Exercise goal:
Rewrite the material starting with the line that contains "You are a computer-use" and going on through the line that contains "point(79,309)", with "contract number" replaced by "agreement number" and everything else left unchanged.

··· Supplied records ···

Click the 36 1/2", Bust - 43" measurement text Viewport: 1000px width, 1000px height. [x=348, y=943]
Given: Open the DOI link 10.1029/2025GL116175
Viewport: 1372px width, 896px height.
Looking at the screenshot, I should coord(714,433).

···
··· Supplied records ···

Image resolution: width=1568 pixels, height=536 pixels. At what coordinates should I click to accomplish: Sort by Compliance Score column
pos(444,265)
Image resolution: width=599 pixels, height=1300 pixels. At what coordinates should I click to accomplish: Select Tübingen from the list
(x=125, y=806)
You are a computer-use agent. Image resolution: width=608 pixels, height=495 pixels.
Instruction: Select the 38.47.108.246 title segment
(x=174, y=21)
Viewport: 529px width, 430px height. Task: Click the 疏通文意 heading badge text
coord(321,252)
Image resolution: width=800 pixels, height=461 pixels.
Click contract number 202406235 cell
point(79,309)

···

Written answer:
You are a computer-use agent. Image resolution: width=608 pixels, height=495 pixels.
Instruction: Select the 38.47.108.246 title segment
(x=174, y=21)
Viewport: 529px width, 430px height. Task: Click the 疏通文意 heading badge text
coord(321,252)
Image resolution: width=800 pixels, height=461 pixels.
Click agreement number 202406235 cell
point(79,309)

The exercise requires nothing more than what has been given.